Alcalay is the son of Sephardic Jews who immigrated to the United States from Serbia. In his poem apologizing for how America is enabling the slaughter, he cites the important Iraqi poet Bulunda al-Haidari, who wrote his own poem entitled “My Apologies.” Reading the first apologies poem allows us to better understand Alcalay’s follow-up.
Haidari, a Kurdish poet from northern Iraq who was forced into exile by Saddam Hussein, helped modernize the Arabic literary tradition. According to biographical notes on the All Poetry website, what distinguished Haidari’s poetry and “makes it so brilliant” is the way that he uses his intimate knowledge to express the impact of political violence and the sorrow of living in exile.
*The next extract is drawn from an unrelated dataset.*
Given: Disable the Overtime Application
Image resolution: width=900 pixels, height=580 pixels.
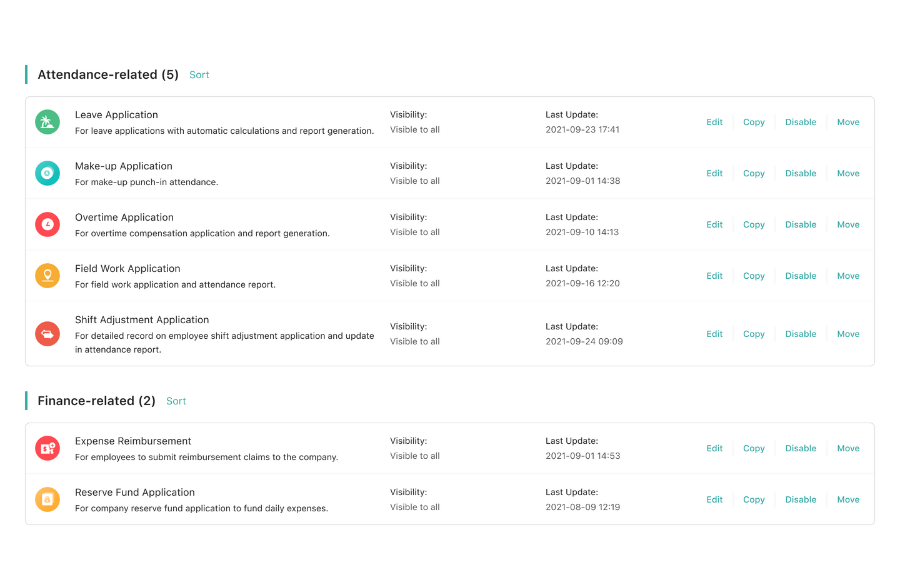Looking at the screenshot, I should pyautogui.click(x=801, y=225).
In Haidari’s “My Apologies,” the poet expresses his sadness at how Hussein has destroyed the nation that produced The Arabian Nights. “We used to have a sea, shells, pearls and the hour of birth,” he laments. (I’m thinking “hour of birth” refers to Mesopotamia and the Fertile Crescent, the birthplace of civilization.) While the Hussein’s television propaganda (a.k.a., “the newsreader”) proclaims the country’s mythical greatness, Haidari sees the truth: “There is no sea in Baghdad”—only “burnt up shadows of the midday sun”:
My Apologies
By Bulunda al-Haidari
My apologies, my honored guests,
The newsreader lied in his last bulletin:
There is no sea in Baghdad
Nor pearls
Not even an island,
And everything Sinbad said
About the queens of the jinn
About the ruby and coral islands
About the thousand thousands flowing from the sultan’s hand
Is a myth born in the summer heat
Of my small town
In the burnt-up shadows of the midday sun
In the silent nights of the exiled stars.
We used to have
A sea, shells, pearls
And a polished moon
And fishermen returning in the evening;
We used to have,
Said the newsreader’s last bulletin,
An innocent, dream paradise;
For we, my honored guests,
Lie to be born again,
Lie to stretch in our long history
The myth told by Sinbad –
We used to have
A sea, shells, pearls
And the hour of birth.
My apologies, my honored guests,
The newsreader lied in his last bulletin:
There is no sea in Baghdad
Nor pearls
Not even an island.
In his own “My Apologies” poem, written this year, the American-born Alcalay apologizes for America’s own newscasters, calling them “the petty stenographers of the crooked rulers.” I’ve written about how the corporate media sane-washed Trump, and Alcalay sees them as having done the same with (in his words) “the ongoing genocide in Gaza and Palestine.”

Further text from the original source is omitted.